Copy, word for word, the lines below from the one containing "Open the user profile icon" up to and including the one containing "Task: Open the 政民互动 navigation item", with pictures left out.

- _Task data_:
-----

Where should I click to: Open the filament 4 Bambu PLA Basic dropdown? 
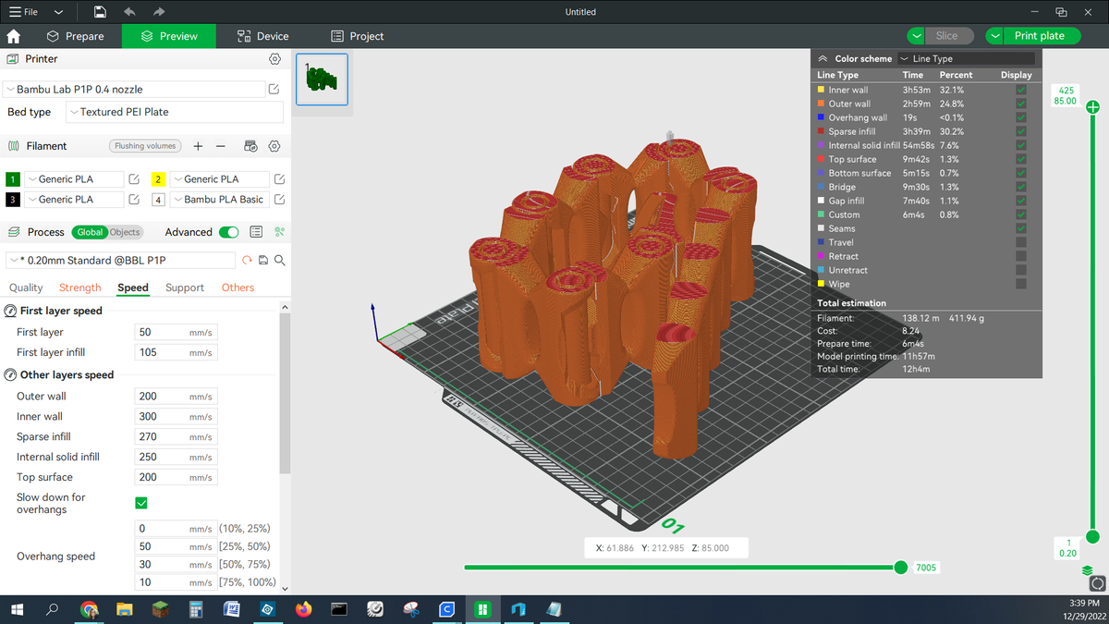(222, 200)
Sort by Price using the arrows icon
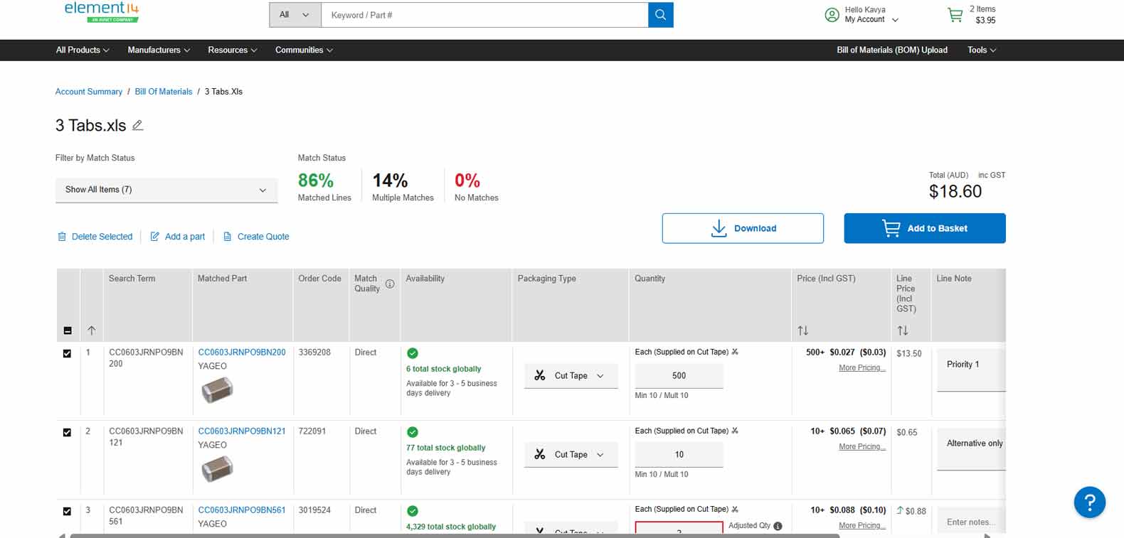Image resolution: width=1124 pixels, height=538 pixels. [x=802, y=330]
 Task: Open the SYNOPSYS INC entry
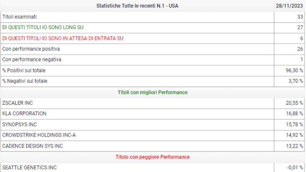pyautogui.click(x=20, y=125)
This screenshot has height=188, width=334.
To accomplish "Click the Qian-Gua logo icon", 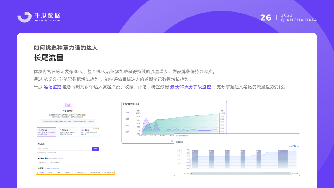I will (x=25, y=17).
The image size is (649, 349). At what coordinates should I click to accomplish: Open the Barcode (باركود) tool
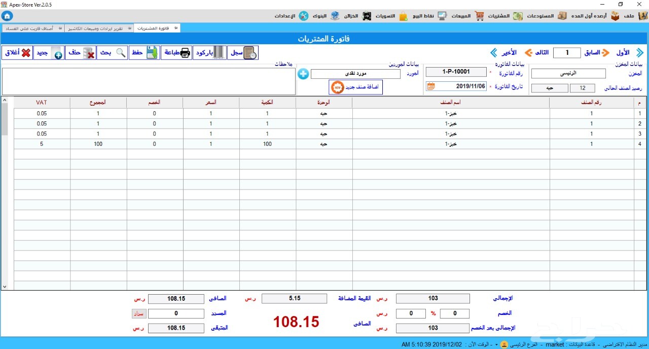point(209,53)
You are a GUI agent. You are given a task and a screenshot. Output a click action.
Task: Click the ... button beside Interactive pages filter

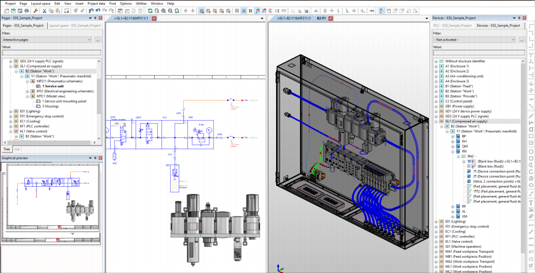pyautogui.click(x=98, y=40)
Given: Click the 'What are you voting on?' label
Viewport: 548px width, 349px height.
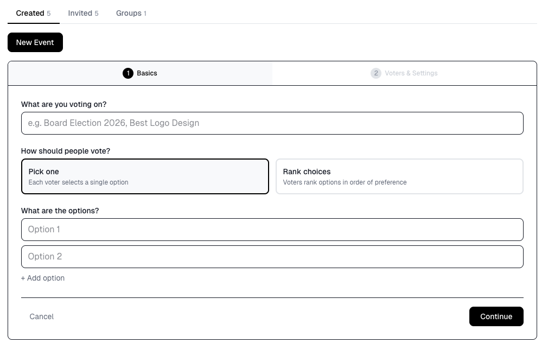Looking at the screenshot, I should point(64,104).
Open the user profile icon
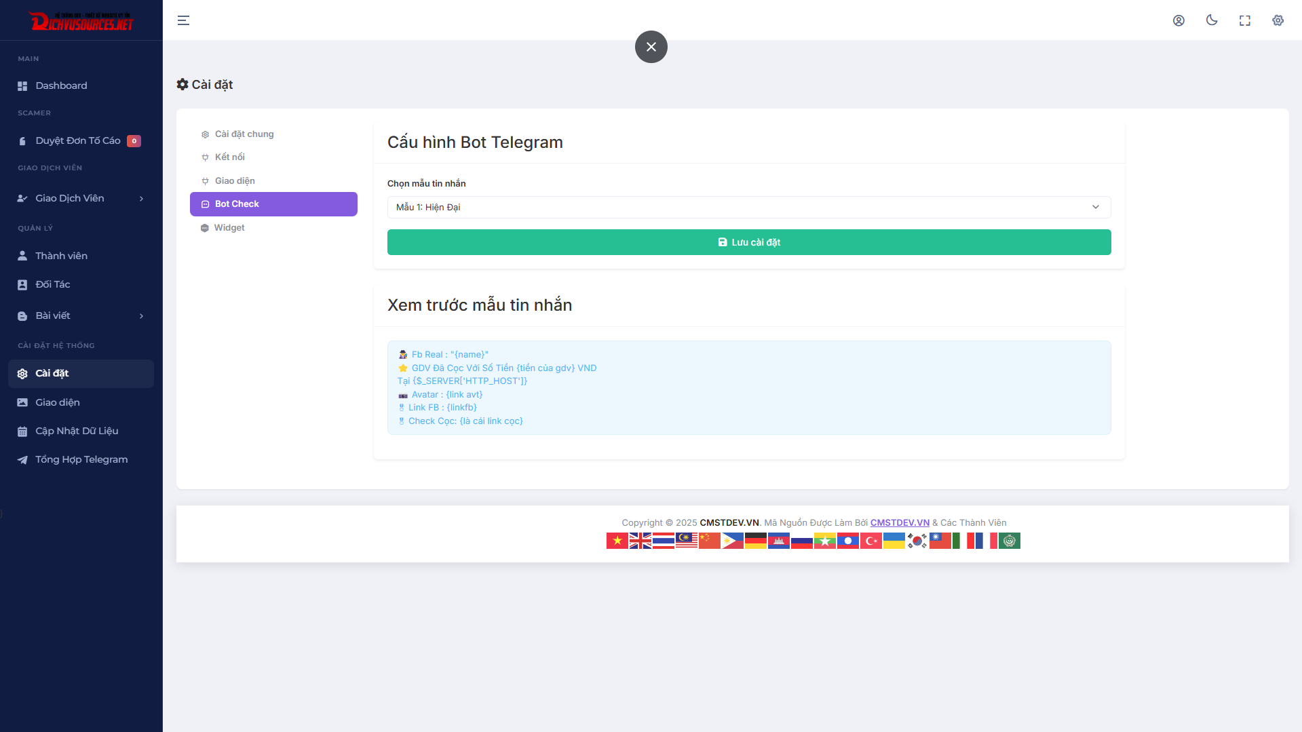1302x732 pixels. click(1179, 20)
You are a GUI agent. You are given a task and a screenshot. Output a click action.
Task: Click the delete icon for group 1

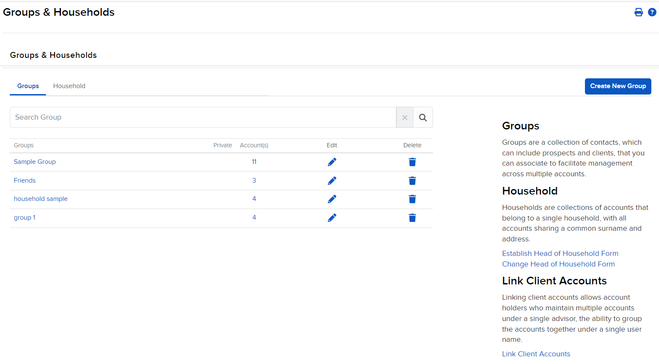pyautogui.click(x=412, y=218)
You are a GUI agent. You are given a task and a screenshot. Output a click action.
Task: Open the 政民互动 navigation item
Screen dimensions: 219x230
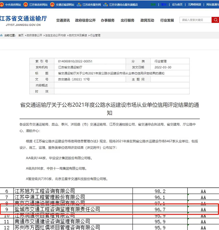(147, 21)
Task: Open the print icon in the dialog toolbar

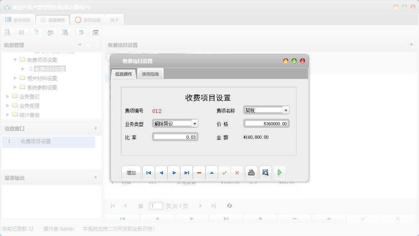Action: [x=251, y=173]
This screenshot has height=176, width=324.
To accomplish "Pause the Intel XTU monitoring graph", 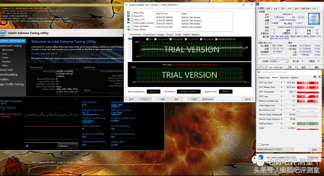I will (27, 146).
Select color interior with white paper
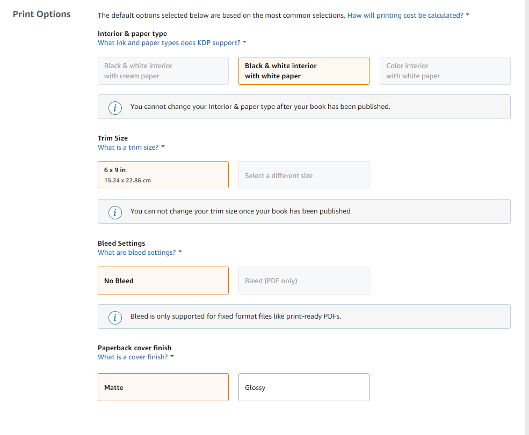529x435 pixels. tap(445, 71)
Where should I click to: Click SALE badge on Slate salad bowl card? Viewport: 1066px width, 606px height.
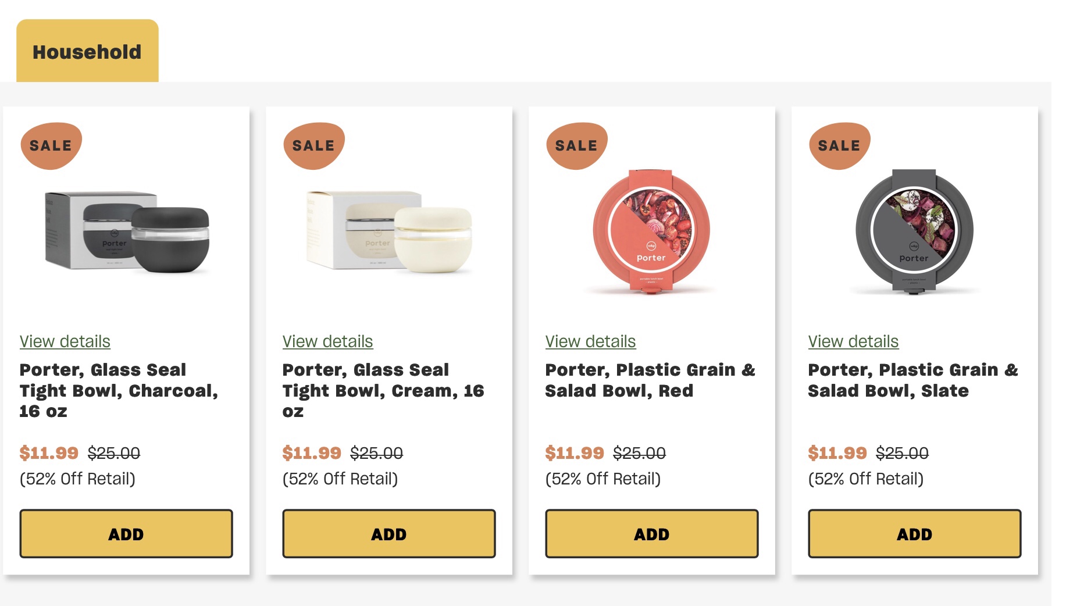pos(839,145)
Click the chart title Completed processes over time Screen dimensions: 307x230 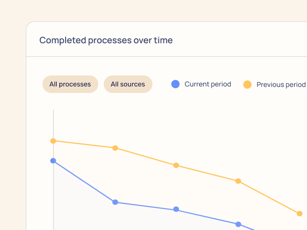point(106,40)
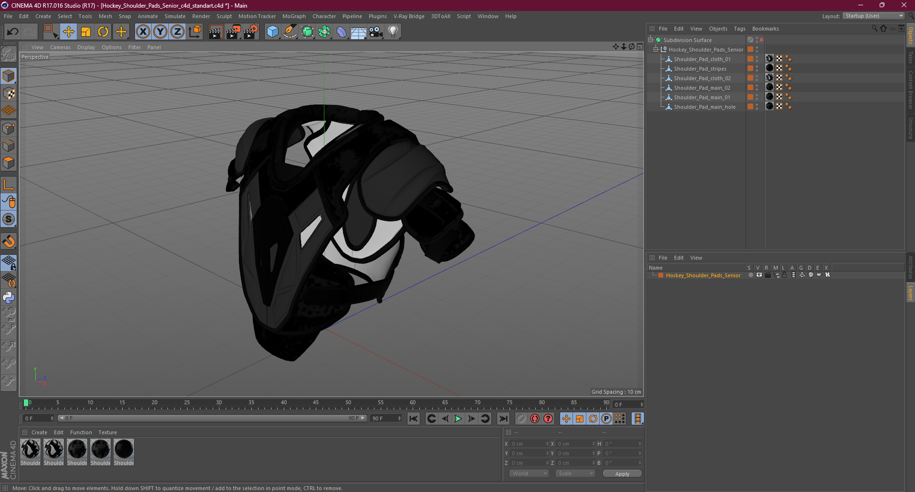The image size is (915, 492).
Task: Open the Layout Startup dropdown
Action: tap(874, 16)
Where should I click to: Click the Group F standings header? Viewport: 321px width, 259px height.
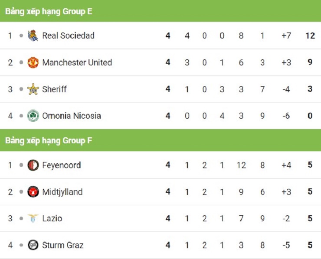[x=49, y=140]
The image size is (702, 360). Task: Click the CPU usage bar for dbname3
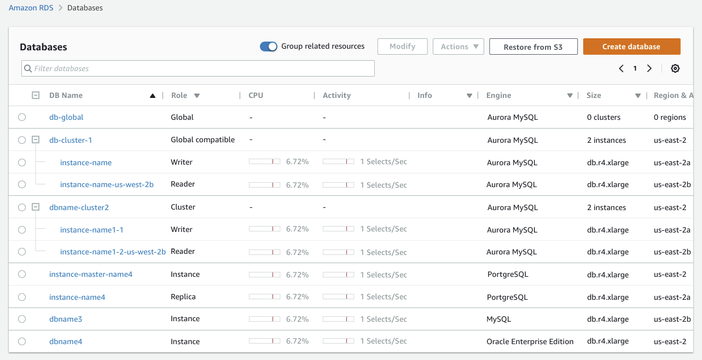pos(264,319)
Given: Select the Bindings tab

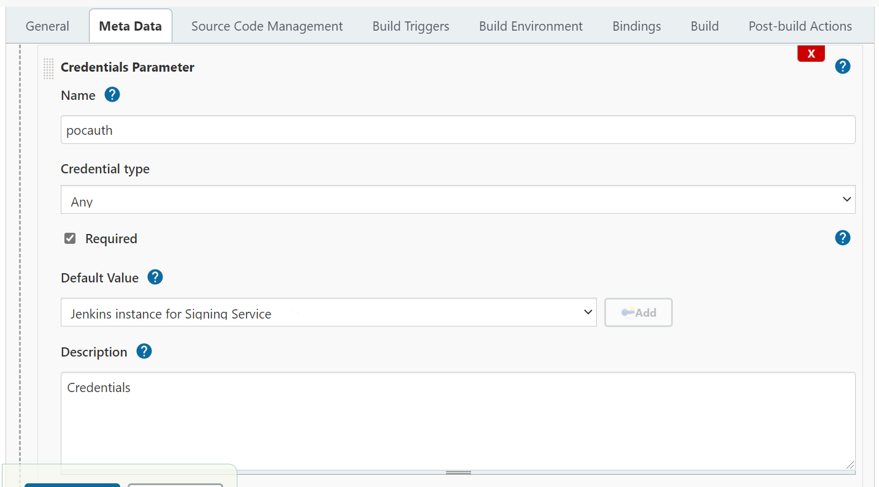Looking at the screenshot, I should click(x=636, y=26).
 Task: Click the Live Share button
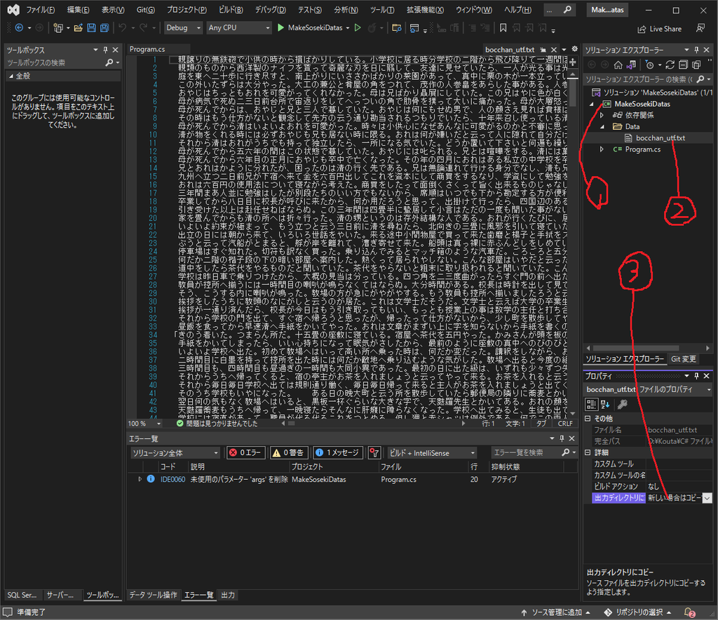point(659,29)
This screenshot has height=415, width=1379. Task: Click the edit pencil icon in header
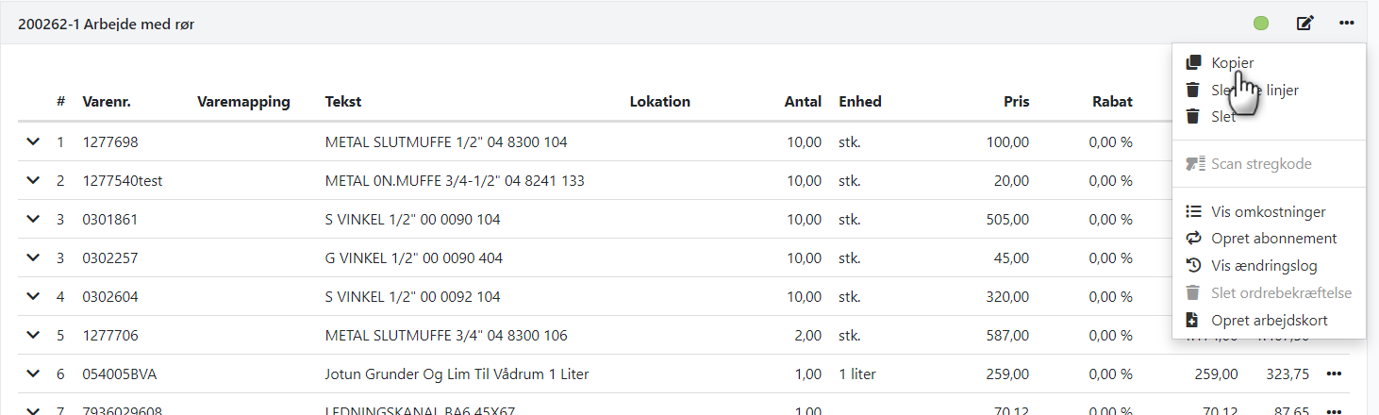coord(1305,24)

-----

- _Answer box_:
Open the user profile icon
1302x732 pixels. click(1179, 20)
You are a GUI agent. You are given a task and a screenshot. Output a click action.
Task: Click the delete icon for group 1

pyautogui.click(x=412, y=218)
You are a GUI agent. You are given a task and a screenshot. Output a click action.
Task: Open the 政民互动 navigation item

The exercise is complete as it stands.